I’ve been fascinated by Russia ever since I discovered Tolstoy’s War and Peace in high school. It’s probably my all-time favorite novel, one I still come back to every few years. To Tolstoy I’ve added Dostoyevsky, Pasternak, Solzhenitsyn and others. With all their differences, similar threads—usually in the darker colors—run through their works, weaving a tapestry that portrays a vast panorama, as well as an array of the details of human life, suffering, joys and dreams.
My vision of Russia may be overly romantic, so I’m trying to get ready by reading some books recommended by Johan.
A Long Walk to Church: A Contemporary History of Russian Orthodoxy (Nathaniel Davis) focuses on the years following World War II, detailing the persecution and survival of the church. Adding to that perspective, last night Hal and I watched the Russian film, “Repentance,” that also portrays the persecution of the church (among other dark themes). The ending scene is classic. An old woman walking through a town stops and asks another woman if the road she’s on leads to a church. On learning that it doesn’t, she scowls and replies, “What good is a road if it doesn’t lead to a church?” The old woman then turns and continues walking down the road alone. The film ends.
How Russia Really Works: The Informal Practices that Shaped Post-Soviet Politics and Business (Alena V. Ledeneva) has given me the sense that my many years living in Latin America provide part of my preparation for Russia. The author argues that “informal practices constitute generic responses to structural pressures in all societies,” and then goes on to flesh this out in contemporary Russia. When I read that the trust in personalized networks weakens “forms of generalized trust and trust in impersonal institutions, necessary for effective workings of politics, business, and civil society,” I see more similarities. One of my favorite lines is the author’s translation of a popular Russian saying: “the rigidity of our laws is compensated for by their nonobservance.”
Finally, Echoes of a Native Land: Two Centuries of a Russian Village (Serge Schmemann) chronicles how the traumatic upheavals in Russia’s history have affected one village and the individual lives of her people. That’s a lot of reading, and I admit that I skimmed many of the details, trying to get a feel for the writers’ main points.
I’m also re-reading two old favorites. It’s been so long since I read Dostoyevsky’s The Brothers Karamazov that, while the characters are familiar, much of the plot seems new. I’m also in the middle of one of my favorite books in Christian spirituality, Henri Nouwen’s The Return of the Prodigal Son.

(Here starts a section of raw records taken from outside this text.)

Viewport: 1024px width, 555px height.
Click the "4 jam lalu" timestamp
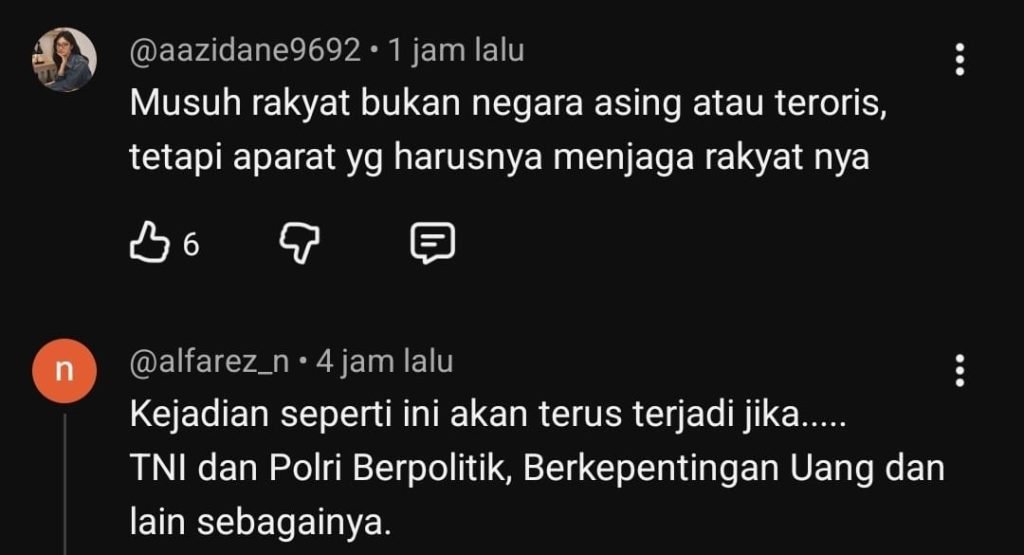(x=385, y=361)
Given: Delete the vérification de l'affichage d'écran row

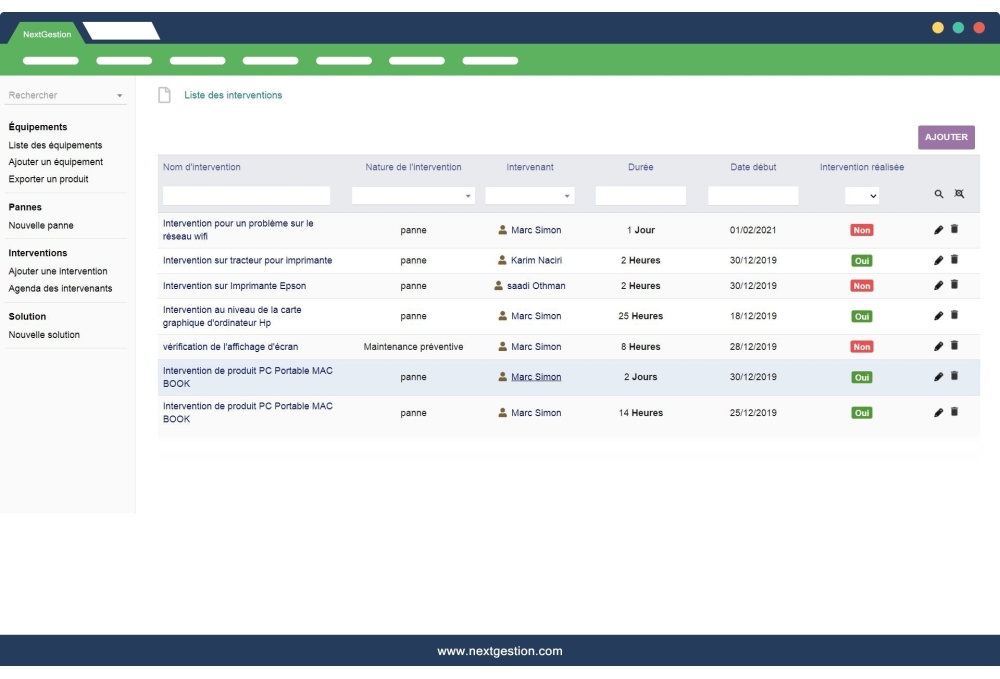Looking at the screenshot, I should (954, 346).
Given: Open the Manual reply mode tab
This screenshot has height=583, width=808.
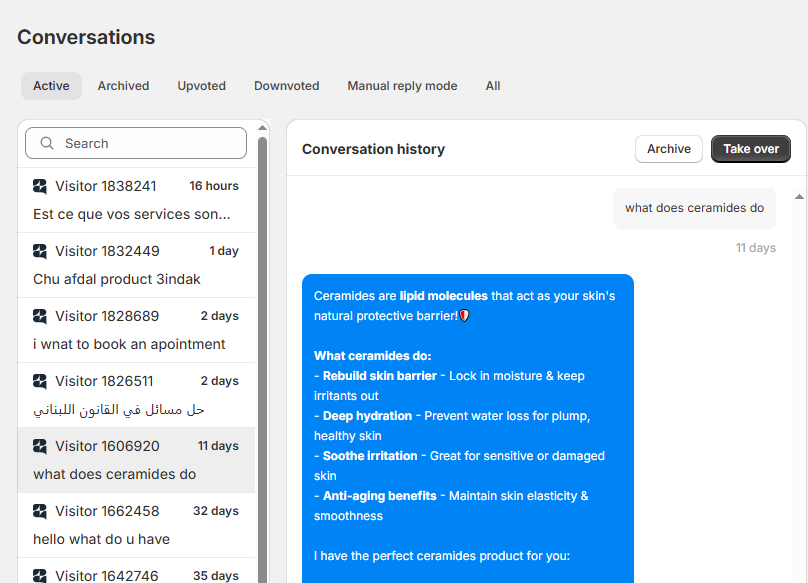Looking at the screenshot, I should pyautogui.click(x=402, y=86).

I’m re-reading this book because our trip plans include a day in The Hermitage museum in St. Petersburg where Rembrandt’s painting rests. Because of Nouwen’s reflections, this painting has already impacted me greatly. I’m hoping to be able to spend time with the Real Thing. While not Russian, it seems fitting that Rembrandt’s works, and this one in particular, find a home in this land. I sense similarities in depth and spiritual texture.
Or is my romantic imagination running amok again?
No, I don’t think it’s possible to get ready for Russia. I’m doing what I can. And I’m open for surprise.